Pues son apenas ocho mil, no son los 24 mil que dice la Comisión Nacional de los Derechos Humanos; son ocho mil los desaparecidos desde 2005 a la fecha, insiste la secretaría de Gobernación. Uno sólo que fuera no debería de ser. Cifras nada más, parece y no explicaciones, soluciones.

Los que dicen que están desaparecidos ya los encontramos, reitera Osorio Chong. Me parece que el asunto es más complicado que dar cifras, aunque es importante tenerlas pues atrás de cada desaparecido hay una familia, una historia que entender, que atender y que quiere respuestas.
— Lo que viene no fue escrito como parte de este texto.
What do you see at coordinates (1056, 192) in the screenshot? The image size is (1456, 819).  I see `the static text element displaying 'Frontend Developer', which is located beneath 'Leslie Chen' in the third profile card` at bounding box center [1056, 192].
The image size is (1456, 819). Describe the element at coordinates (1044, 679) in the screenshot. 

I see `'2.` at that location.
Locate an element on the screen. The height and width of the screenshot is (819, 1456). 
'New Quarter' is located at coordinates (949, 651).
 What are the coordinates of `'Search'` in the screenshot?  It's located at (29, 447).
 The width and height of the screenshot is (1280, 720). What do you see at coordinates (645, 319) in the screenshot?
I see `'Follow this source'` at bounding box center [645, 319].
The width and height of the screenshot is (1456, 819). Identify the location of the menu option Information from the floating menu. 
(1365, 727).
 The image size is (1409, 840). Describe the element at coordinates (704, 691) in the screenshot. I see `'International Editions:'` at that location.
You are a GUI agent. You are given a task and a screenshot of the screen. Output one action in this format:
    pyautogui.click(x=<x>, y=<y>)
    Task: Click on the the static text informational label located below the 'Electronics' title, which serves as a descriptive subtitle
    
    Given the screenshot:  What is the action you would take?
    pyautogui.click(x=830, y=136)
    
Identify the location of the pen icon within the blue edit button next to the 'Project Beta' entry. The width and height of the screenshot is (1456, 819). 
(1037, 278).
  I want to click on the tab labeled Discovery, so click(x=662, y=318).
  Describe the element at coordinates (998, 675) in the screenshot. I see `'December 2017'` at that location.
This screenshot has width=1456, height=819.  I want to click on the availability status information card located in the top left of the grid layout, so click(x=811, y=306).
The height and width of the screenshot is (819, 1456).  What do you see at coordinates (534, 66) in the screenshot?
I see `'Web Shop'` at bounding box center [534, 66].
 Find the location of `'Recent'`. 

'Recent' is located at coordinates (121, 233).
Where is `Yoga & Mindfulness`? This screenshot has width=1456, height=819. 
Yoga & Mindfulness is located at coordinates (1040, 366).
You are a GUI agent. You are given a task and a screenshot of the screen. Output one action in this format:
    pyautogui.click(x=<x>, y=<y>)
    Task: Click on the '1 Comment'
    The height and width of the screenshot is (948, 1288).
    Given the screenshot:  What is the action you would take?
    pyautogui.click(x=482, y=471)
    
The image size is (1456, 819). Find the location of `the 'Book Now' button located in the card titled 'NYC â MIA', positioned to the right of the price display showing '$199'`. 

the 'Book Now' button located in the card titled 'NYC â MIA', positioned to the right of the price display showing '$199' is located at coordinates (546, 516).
A nada nos conduce el pleito de las cifras y lo importante es saber qué se está haciendo para que no haya ninguno, para que cada familia pueda encontrar satisfacción a su demanda de aparición.

Importante es saber quién, quiénes: criminales,  militares, marinos, federales ¿quiénes son responsables? ¿Voluntad y decisión? Todo se reduce a algo básico: Justicia.